A new report based on research from The Nielsen Company delves into the electronic media habits of minorities, including the use of social media and smartphones. The findings, released yesterday, show that "African Americans are TV-centric, Hispanics are savvy smartphone users, and Asians/Pacific Islanders are heavily wired to the Internet."
Latinos are also more likely to use MySpace than average American consumers, according to the report, while black Americans are heavier Twitter users. Some excerpts:
African Americans are the heaviest TV consumers, watching 6 hours and 54 minutes a day versus the 5 hour and 11 minute average for all U.S. households. More than 30 percent of African American households have four or more televisions, and they over-index in subscription to premium cable services.
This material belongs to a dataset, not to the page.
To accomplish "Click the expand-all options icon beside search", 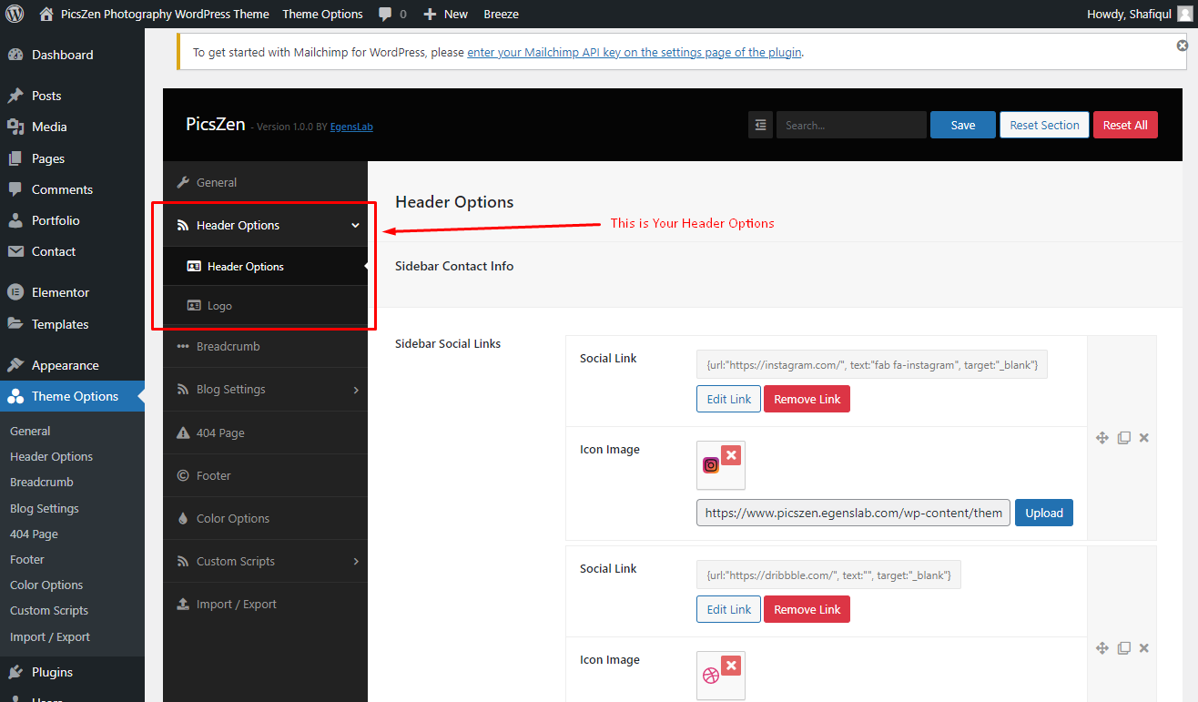I will tap(760, 125).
Hispanics are very active on their smartphones, texting the most out of all races/ethnicities (943 texts per month) and employing a wide range of mobile activities, including mobile banking. Smartphone penetration has reached 45 percent, matching only Asian-American usage levels in popularity.
Asians/Pacific Islanders are the most active PC and Internet users, spending nearly 80 hours on PCs in February 2011 versus the national average of about 55 hours. They also consume more Internet content than any other group, visiting 3,600 web pages in February – about 1,000 more than their counterparts.
While Asian American consumers watch less television, they do more watching online, streaming the most video, according to the report. And unlike Latinos, who text more, African Americans spend more time talking on their cell phones, using more voice minutes than other groups.
The report also gets into each group's shopping habits, describing Latinos as the biggest spenders.